WORK ITEM: Exactly the lines below, starting with the one containing "Image resolution: width=1036" and going on through the one containing "Toggle the globe mesh display icon", must be reproduced, both ends included, and no pictures with them.

DATA RECORDS:
*** Block opens ***
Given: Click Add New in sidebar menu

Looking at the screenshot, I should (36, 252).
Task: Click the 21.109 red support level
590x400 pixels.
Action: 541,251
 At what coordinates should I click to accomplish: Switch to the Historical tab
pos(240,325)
*** Block closes ***
*** Block opens ***
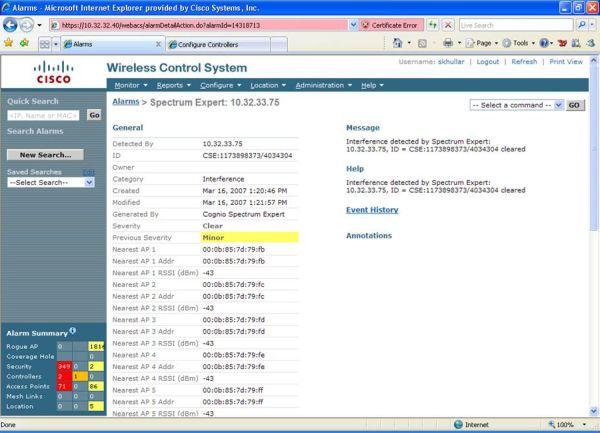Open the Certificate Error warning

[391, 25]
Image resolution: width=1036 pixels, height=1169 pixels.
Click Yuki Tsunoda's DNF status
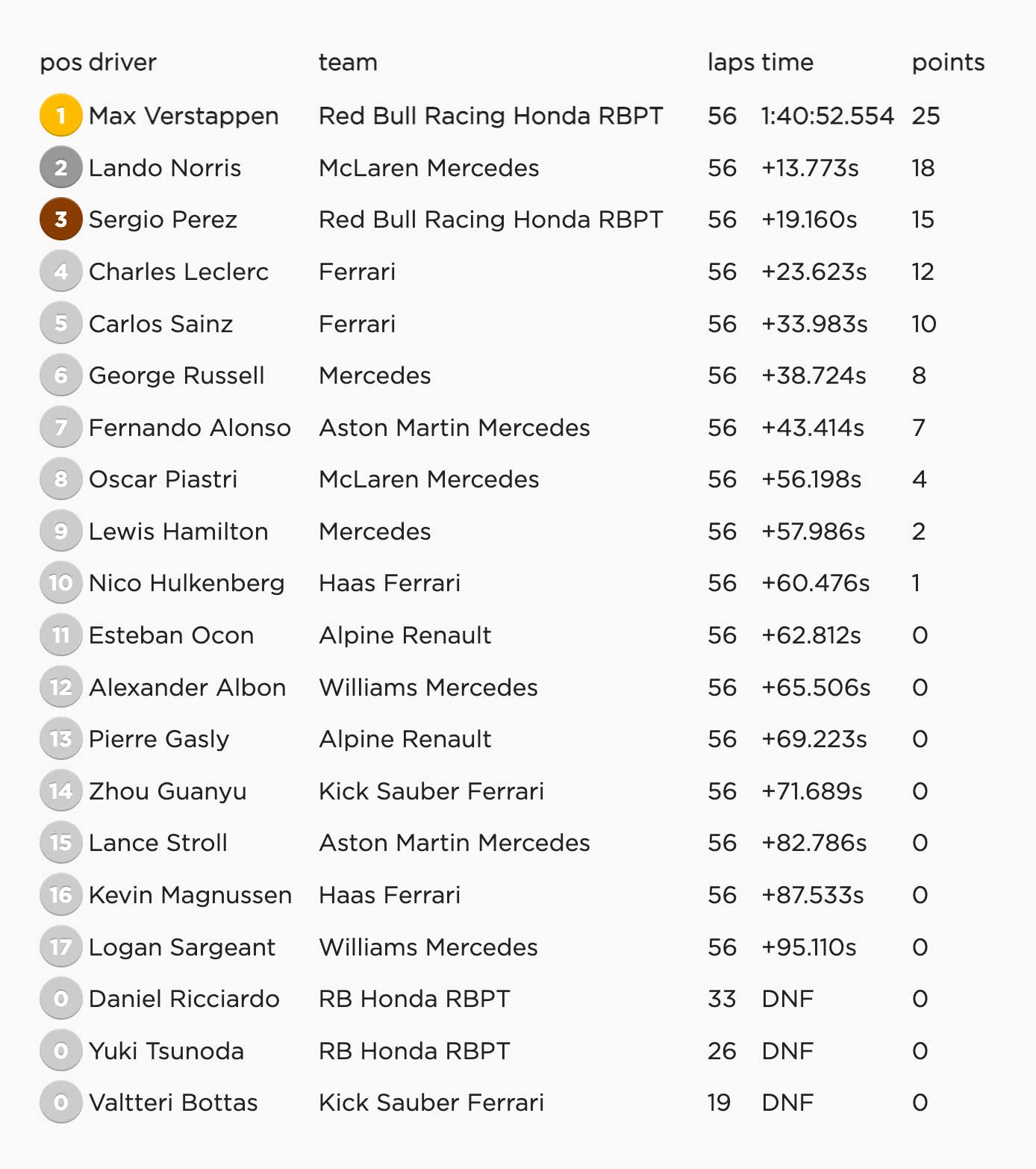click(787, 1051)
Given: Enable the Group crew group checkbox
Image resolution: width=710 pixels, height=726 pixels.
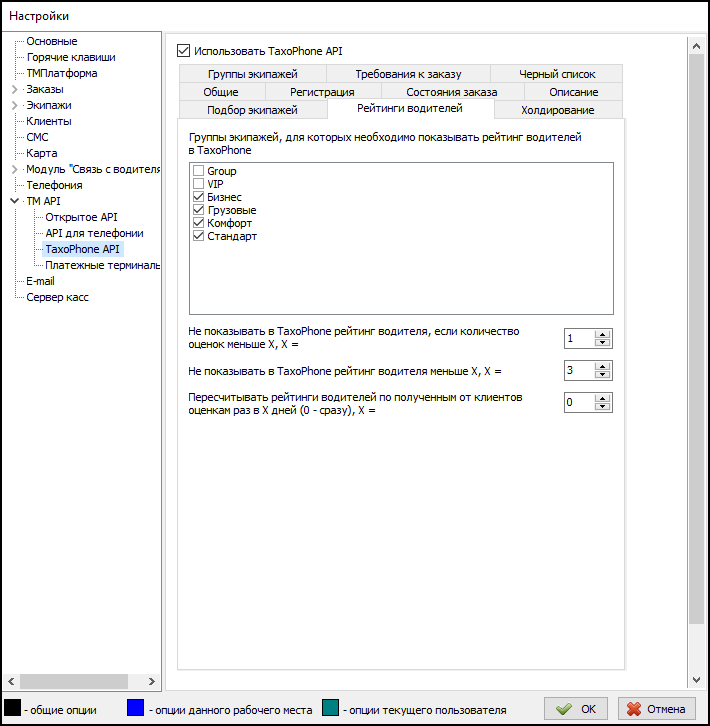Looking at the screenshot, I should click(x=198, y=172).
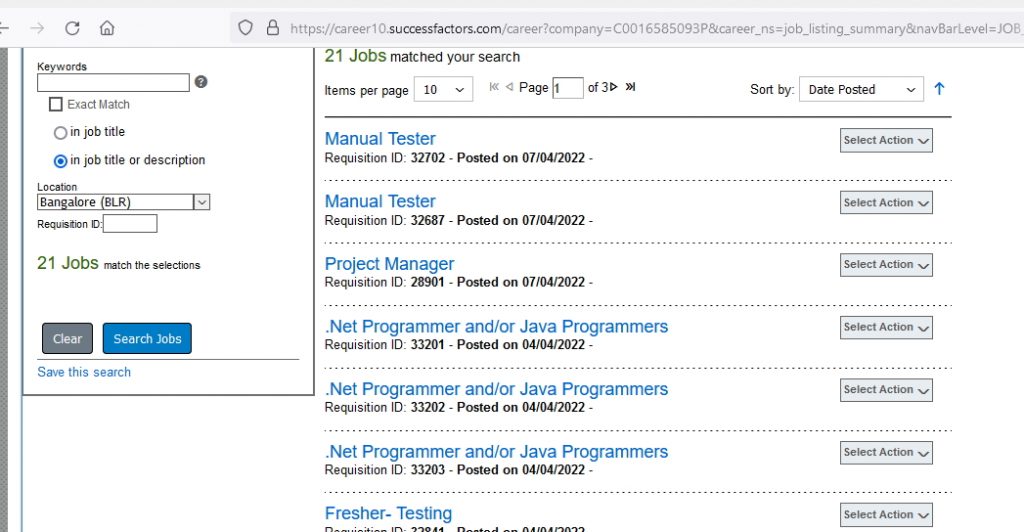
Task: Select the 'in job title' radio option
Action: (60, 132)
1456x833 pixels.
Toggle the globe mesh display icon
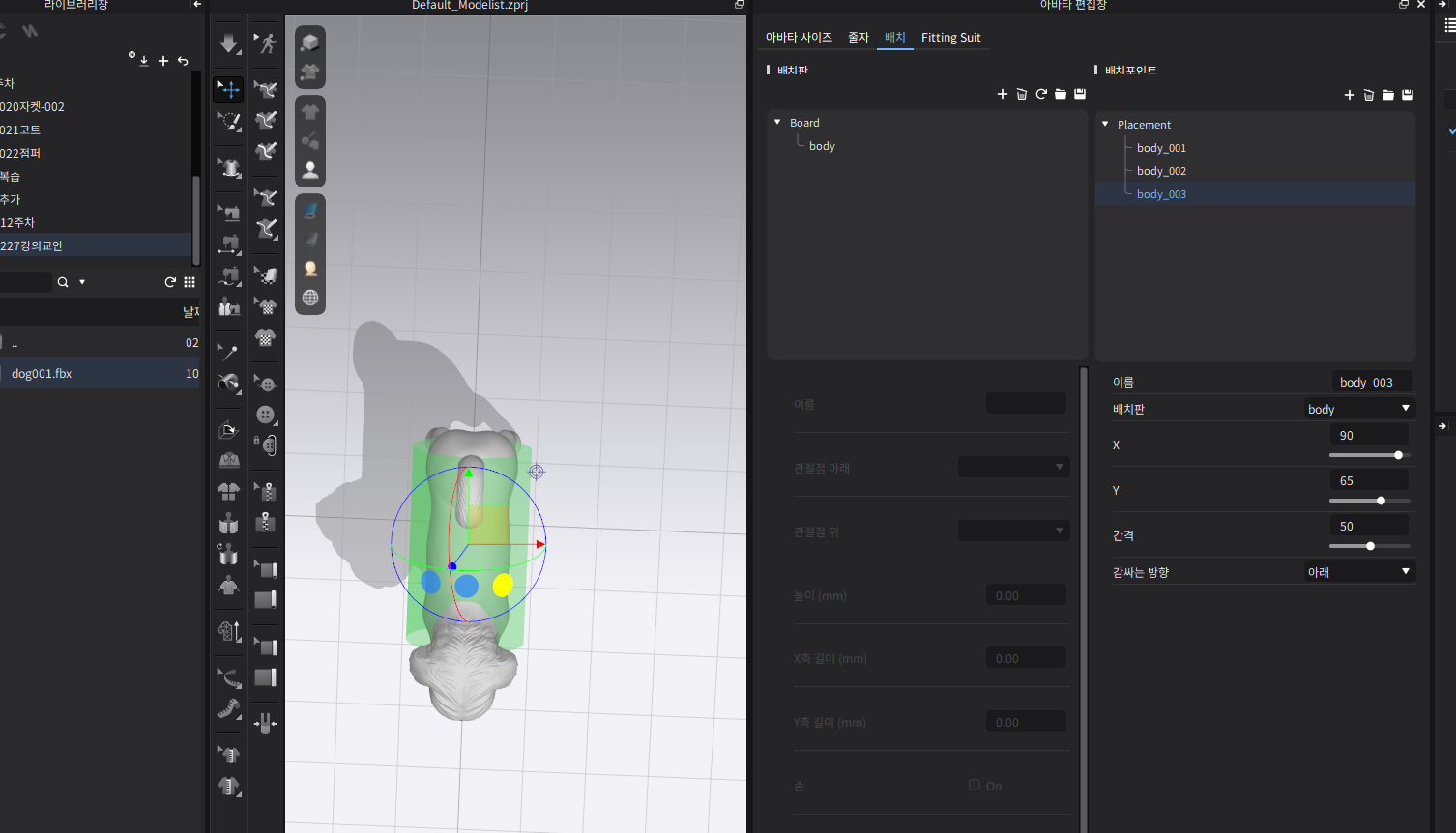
*** Block closes ***
*** Block opens ***
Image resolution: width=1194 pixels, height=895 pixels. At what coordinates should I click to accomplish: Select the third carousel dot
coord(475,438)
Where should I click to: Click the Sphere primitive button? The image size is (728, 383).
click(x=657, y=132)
*** Block closes ***
RESULT BELOW:
Image resolution: width=1036 pixels, height=1169 pixels.
Click Yuki Tsunoda's DNF status
click(787, 1051)
Given: Enable the Group crew group checkbox
Image resolution: width=710 pixels, height=726 pixels.
Looking at the screenshot, I should click(x=198, y=172).
Task: Select the 'in job title' radio option
Action: (60, 132)
1456x833 pixels.
Toggle the globe mesh display icon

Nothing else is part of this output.